I think the io_uring model makes a lot more sense for vhost than the
current approach.

> 
> 
> > 
> > So I'm fine with skipping over the freezing case for now but SIGKILL
> > should be handled imho. Only init and kthreads should get the luxury of
> > ignoring SIGKILL.
> > 
> > So, I'm afraid I'm asking some work here of you but how feasible would a
> > model be where vhost_worker() similar to io_wq_worker() gracefully
> > handles SIGKILL. Yes, I see there's
> > 
> > net.c:   .release = vhost_net_release
> > scsi.c:  .release = vhost_scsi_release
> > test.c:  .release = vhost_test_release
> > vdpa.c:  .release = vhost_vdpa_release
> > vsock.c: .release = virtio_transport_release
> > vsock.c: .release = vhost_vsock_dev_release
> > 
> > but that means you have all the basic logic in place and all of those
> > drivers also support the VHOST_RESET_OWNER ioctl which also stops the
> > vhost worker. I'm confident that a lof this can be leveraged to just
> > cleanup on SIGKILL.
> 
> We can do this, but the issue I'm worried about is that right now if there
> is queued/running IO and userspace escalates to SIGKILL, then the vhost layer
> will still complete those IOs. If we now allow SIGKILL on the vhost thread,
> then those IOs might fail.
> 
> If we get a SIGKILL, I can modify vhost_worker() so that it temporarily
> ignores the signal and allows IO/flushes/whatever-operations to complete
> at that level. However, we could hit issues where when vhost_worker()

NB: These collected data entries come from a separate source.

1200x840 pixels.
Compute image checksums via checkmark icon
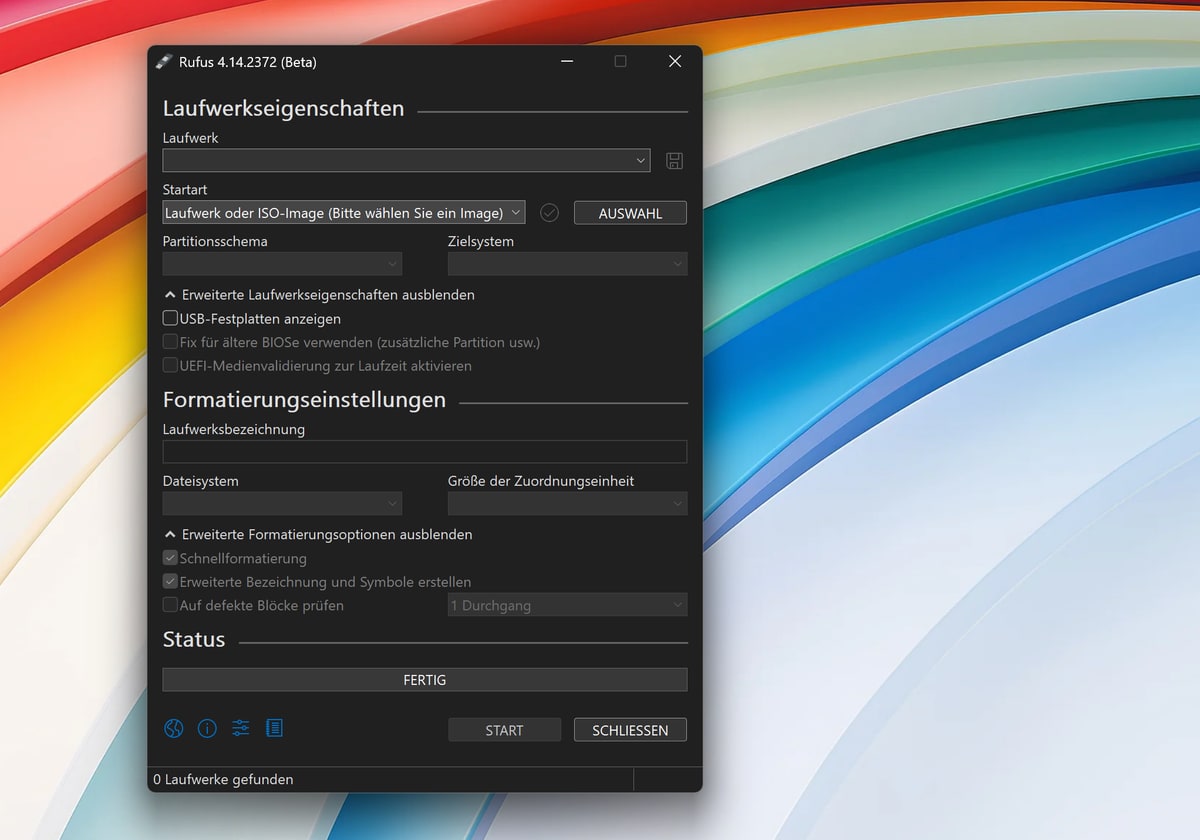548,212
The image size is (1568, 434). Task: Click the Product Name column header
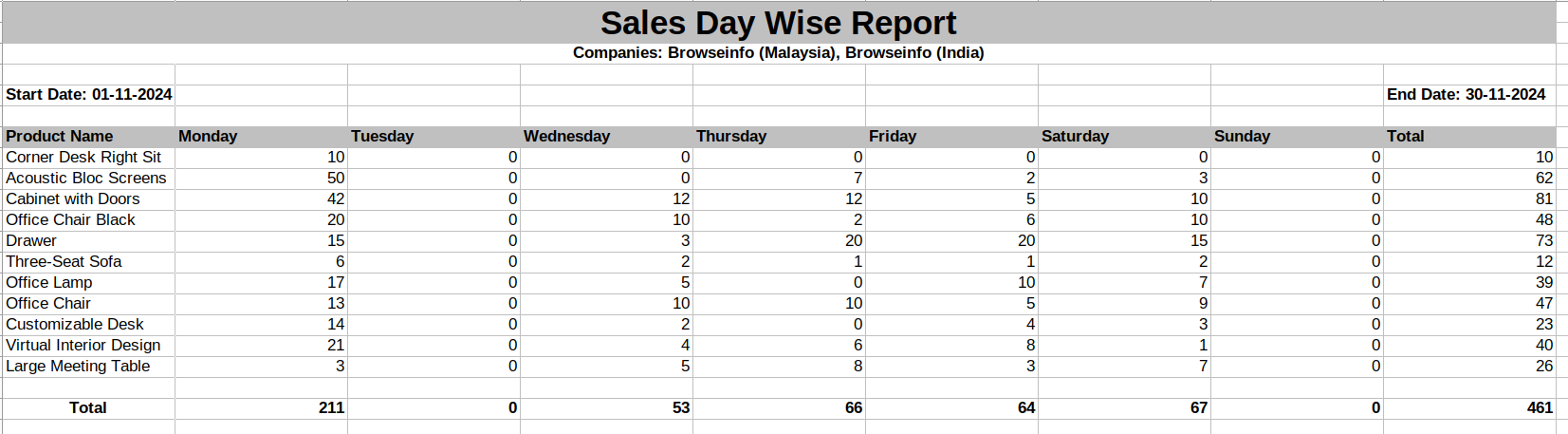point(60,137)
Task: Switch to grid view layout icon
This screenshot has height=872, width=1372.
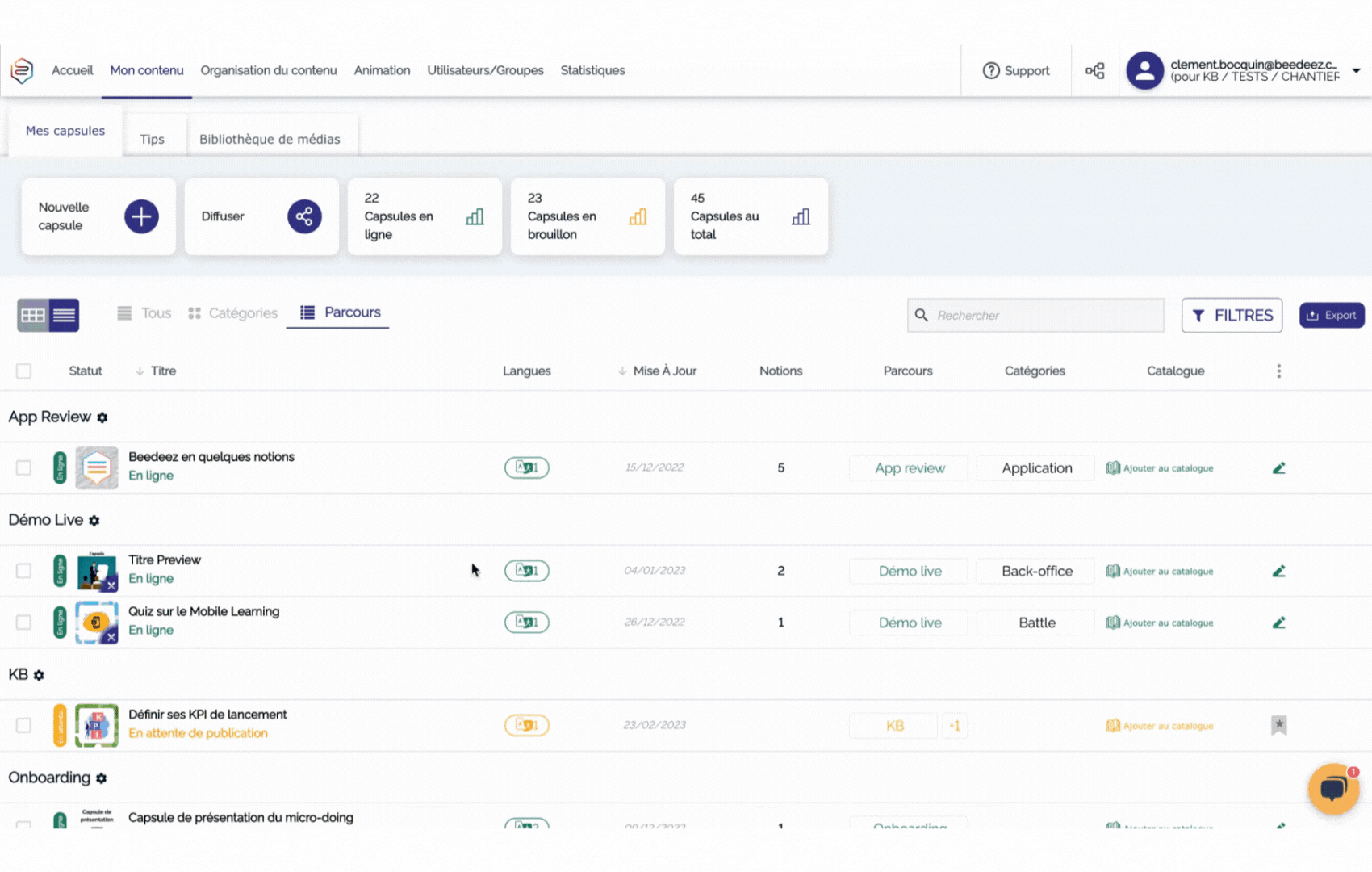Action: (33, 315)
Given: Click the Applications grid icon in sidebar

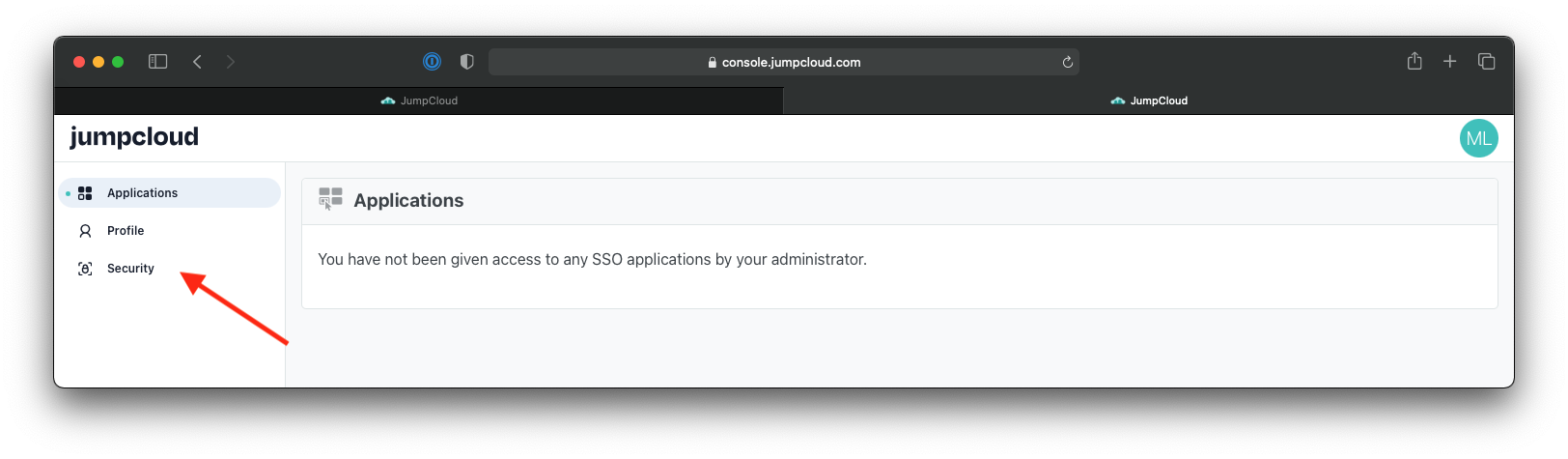Looking at the screenshot, I should (85, 193).
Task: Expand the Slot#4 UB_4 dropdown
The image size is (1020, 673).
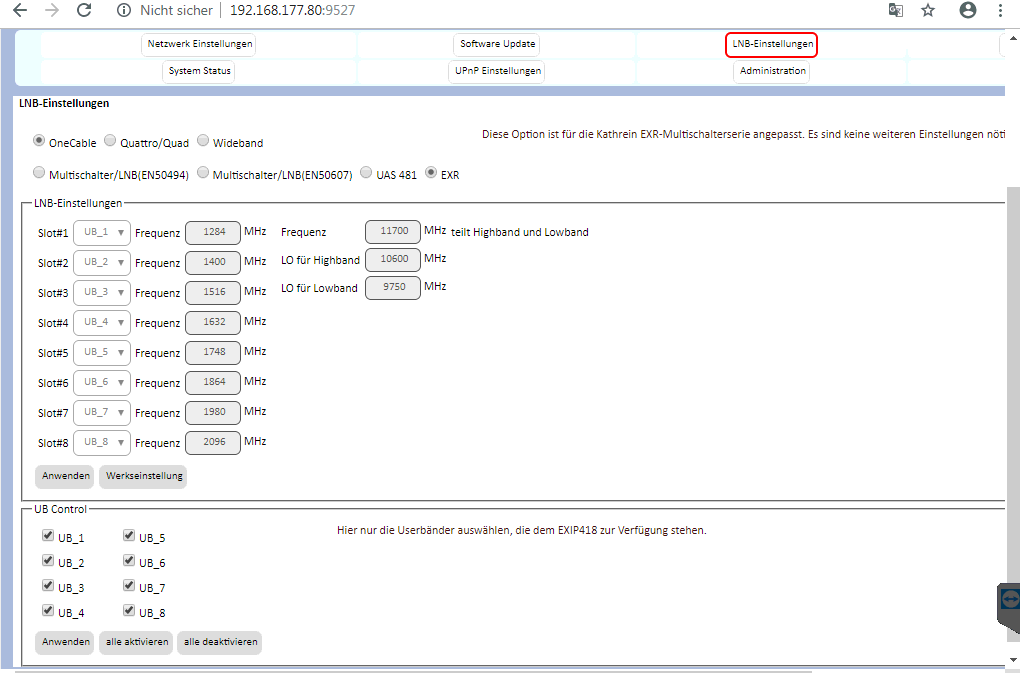Action: pyautogui.click(x=102, y=323)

It's really not that different from io_uring though which also flushes
out remaining io, no? This seems to basically line up with what
io_wq_worker() does.

> calls into the drivers listed above, and those drivers call into whatever
> kernel layer they use, that might do
> 
> if (signal_pending(current))
> 	return failure;
> 
> and we now fail.
> 
> If we say that since we got a SIGKILL, then failing is acceptable behavior
> now, I can code what you are requesting.

I think this is fine but I don't maintain vhost and we'd need their
opinion.